The phrase “it is what it is” has been around for a few years now, heavily popularized by meme culture as a comedic reaction to unforeseen or horrible events. In the example above, the user is taking a rough situation into his own hands and solving the problem himself. This coping style is widely seen as rolling with the punches, but I have a hypothesis that consistently subscribing to this mindset really just leads to great apathy towards your day to day life.
There exists a growing number of doomers in Gen Z, nihilists who have learned to live with their situation by simply not caring about what is going on in their lives or the world around them. While it is true that it is easier to accept suffering without an emotional investment, nihilism turns people into zombies.
Nihilists ironically feel enlightened to a certain degree, using their view of the world as a substitution for real intellectualism. If you are the stupid one for caring about your community, you will never see a display of exceptionalism again. Ironically enough, it is listening to them that would cause the world to actually morph into how they see it now.
If you apply the “it is what it is” mindset on too large of a picture, you get the grim fate I described. On the individual level, it can certainly help manage depression and anxiety. That is what many antidepressants are known for anyway- bringing in your more extreme emotions to always feel gray. More conservatives are waking up to the fact that these drugs are horrible for you, and the manosphere circle is correct in the sense that you have to use those feelings to grow stronger instead of being limited by those very real issues facing our generation.
Simply put, you cannot be better unless you want to be better, and the hard work trope is more successful than not trying at all. If you keep telling yourself that those feelings just are what they are, eventually that is all they can be. Assuming most of us are living in a negative, less than neutral state of mind, applying that mindset to nullify bad feelings is the first step to living healthier.
Imagine your most inspirational celebrity or formidable world leader took the black pill and never strived for anything greater. The world would look vastly different, and of course it is only a few that ever get to that level, but the creators of the most powerful dynasties throughout history were not royals themselves.
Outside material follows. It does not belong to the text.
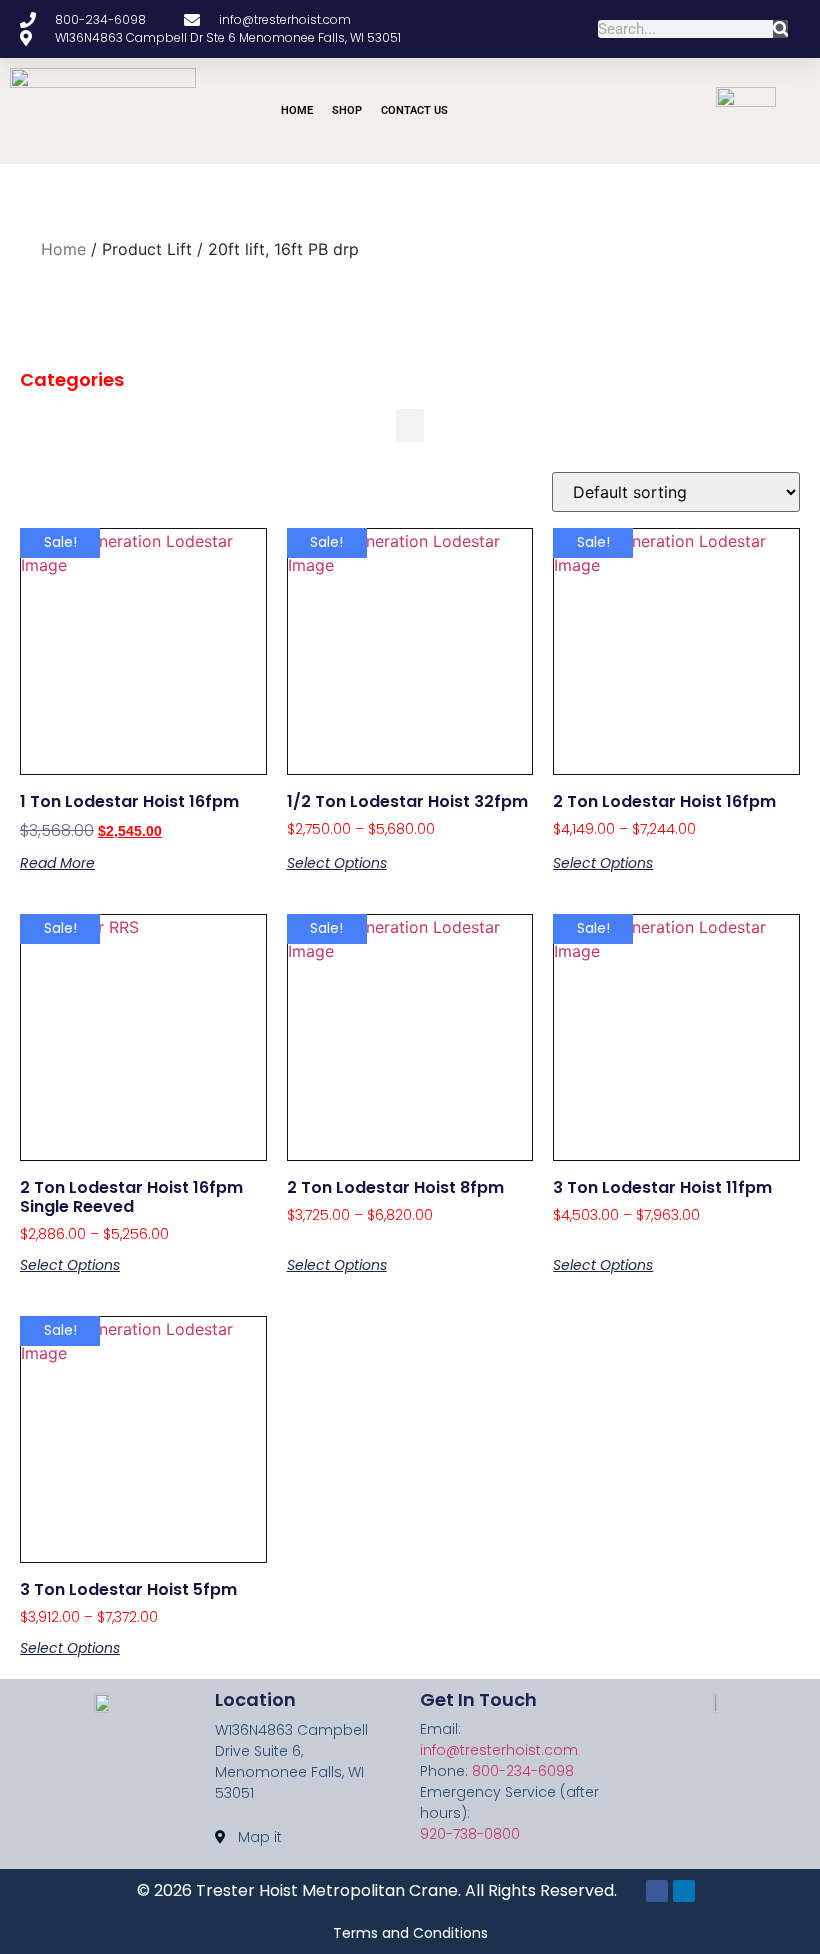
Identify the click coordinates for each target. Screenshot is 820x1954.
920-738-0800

Nearly every dictator to emerge during the 20th century were revolutionaries themselves, part of the populace they eventually led.
Rather than encourage everybody to commit atrocities or rebuild nations from the ground up, I want to take the “it is what it is” mindset and determine if it is enough of a foundation to create a legacy for you and your family. I find this conversation seemingly reminiscent of the “loved and lost” theme portrayed in pop culture, this time aimed in the future tense.
The question is asking if it is possible to live positively if nothing can bother you. When something does inevitably get to you, will you have already eliminated your ability to process it? Positive and negative events occur frequently for all of us, so we may be setting ourselves up with a false sense of security by relying on the idea that nothing can affect you.
Personally, I would be less inclined to worry about the permanent gray zone than setting up a temporary coping mechanism that is bound to fail eventually. Nothing in this discussion is set in stone, as everything here is from my own personal experiences. Perhaps there is psychology research available that would confirm which outcome is the most common to fundamentally living with this worldview, but I do not need a study to tell me that the best way of taking care of your all-around health is to engage in physical fitness and spend time with that which you are passionate about.